Students and staff reflect on our November 2023 field-class to Boston
A group of second- and third-year students recently returned from a week in the US city of Boston – one of our international fieldwork destinations for those interested in human geography. The trip is the highlight of the module ‘Boston Reworked: The Making of a North American City’, which traces the development and reinvention of the city from colonial times to the present day. During the week-long visit, students and staff stayed right in the heart of the city, close to Boston Common and Chinatown, using this as a base to explore different neighbourhoods and meet the city’s diverse communities.
This year, groups engaged with activists campaigning against gentrification and working to create more inclusive regeneration programmes in South Boston; visited a building in the city’s Italian North End saved by campaigners for the benefit of the community; and met with a charity providing affordable housing in a part of the city increasingly being turned over to the development of university laboratories and biotech industries.
They also conducted their own ethnographies of contrasting neighbourhoods – carefully observing, listening to and engaging with the everyday life of Bostonians – such as in the chic and wealthy Beacon Hill or amidst the glass and steel buildings of the newly-developed Seaport district.
Perhaps the highlight of the week was students working together creatively in small teams to produce podcasts based on field work projects on some very wide-ranging themes: urban farming and food justice initiatives; using archaeology to engage the public with the role of slavery Boston’s history; tackling health inequalities and racial injustice in the contemporary city, and how different heritage groups present Boston’s history as a place of freedom and liberty.

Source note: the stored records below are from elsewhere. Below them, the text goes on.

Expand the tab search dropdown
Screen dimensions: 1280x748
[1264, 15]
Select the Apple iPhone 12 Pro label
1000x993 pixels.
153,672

Fieldtrips are always a wonderful opportunity for everyone to get to know one another better – deepening friendships and making lifetime memories, and we did plenty of this in Boston! Together we shared many other experiences in an exciting city – from enjoying its food culture and restaurants, to visiting sporting events, going to concerts, bowling alleys and cinemas, hanging out in coffee shops and galleries, and even indulging a little retail therapy. We all enjoyed being Americans for a week!